The process appeared quite thorough, and included six FSBA evaluators, including the general counsel and deputy general counsel, ranking all of the submissions and recording all of their rankings on this scorecard. The top 12 ranked firms were then narrowed down to a go-to list of five firms.

Yesterday, however, the St. Petersburg Times ran an interesting article questioning the extent of the due diligence performed in the FSBA's process. The article criticizes the FSBA on several specific points, including:

  • The number 1 ranked law firm, Bernstein Liebhard LLP, later bowed out of consideration after an anonymous letter accused one of the law firm's principals of failing to disclose personal tax problems and other wrongs. The principal denied the accusation, but then reportedly wrote the FSBA to say that "he had 'failed to recall' that the New York District Attorney's Office had asked for his personal tax returns and that they had been 'turned over to tax authorities for civil resolution.'"

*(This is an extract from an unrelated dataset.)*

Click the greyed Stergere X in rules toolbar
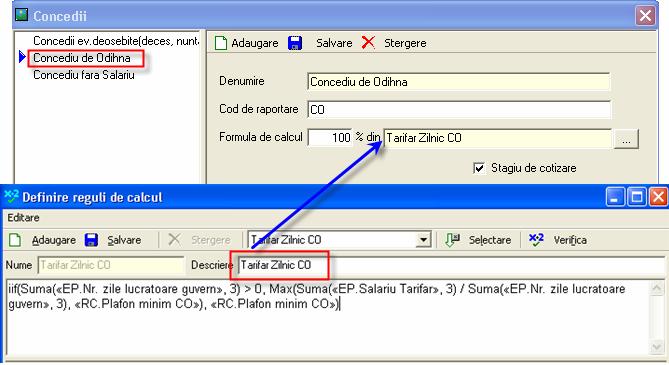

  • In its application, the number 2 ranked law firm, Pomerantz Haudek Grossman & Gross of New York, referred "in glowing terms" at least a half-dozen times to its work in the U.S. Supreme Court case of Stoneridge Investment Partners vs. Scientific-Atlanta. In Stoneridge, however, the Court rejected the concept of "scheme liability," and found that investors cannot sue aiders and abettors, creating a "towering obstacle in the path of shareholders looking for someone to sue when a stock purchase turns sour," according to the New York Times.  Shaheen Rushd, the Pomerantz partner interviewed by the FSBA, explained that "we didn't say it (Stoneridge) was an unheralded success, but people say scheme liability is dead and it is not. It's definitely narrowed (by the ruling) and it's not what we want it to be, but it's not dead."


Are these examples indicative of a weak due diligence process? I would say no. The transparent-by-design nature of the process helped flesh out the tax issue, and the Stoneridge issue is a matter of interpretation that does not really reflect a major gaffe by the FSBA. Anyone disagree?